:: To be done ::
Can you format the whole listing below as a two-column CSV with the headers "input" and "output"? Give one row for each text-and-answer pair, put each value in a single quoted field with line breaks replaced by spaces, and leave the pictures out.

Stored entries:
╔══
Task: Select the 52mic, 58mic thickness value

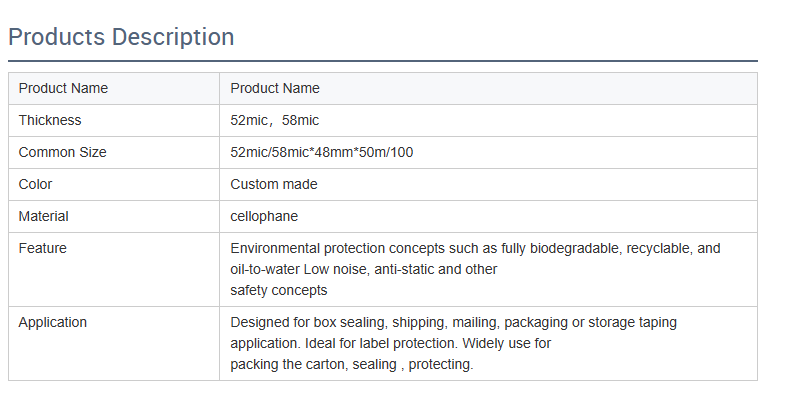Action: 275,120
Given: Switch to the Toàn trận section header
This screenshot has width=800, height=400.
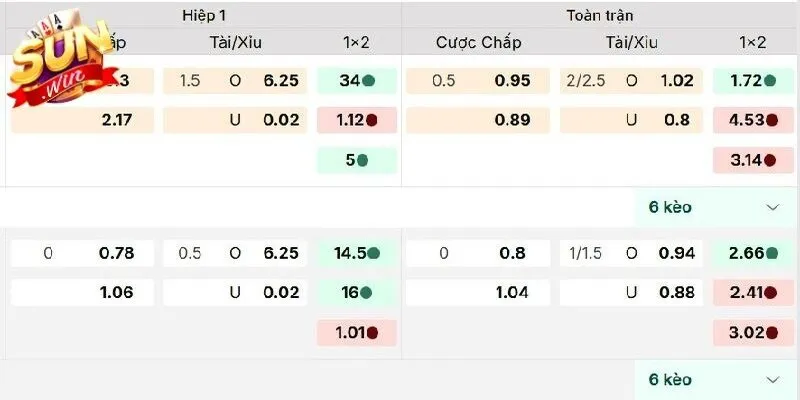Looking at the screenshot, I should pyautogui.click(x=599, y=16).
╚══
:: Solution to the exercise ::
input,output
"Task: Select the 52mic, 58mic thickness value","Action: 275,120"
"Given: Switch to the Toàn trận section header This screenshot has width=800, height=400.","Looking at the screenshot, I should pyautogui.click(x=599, y=16)."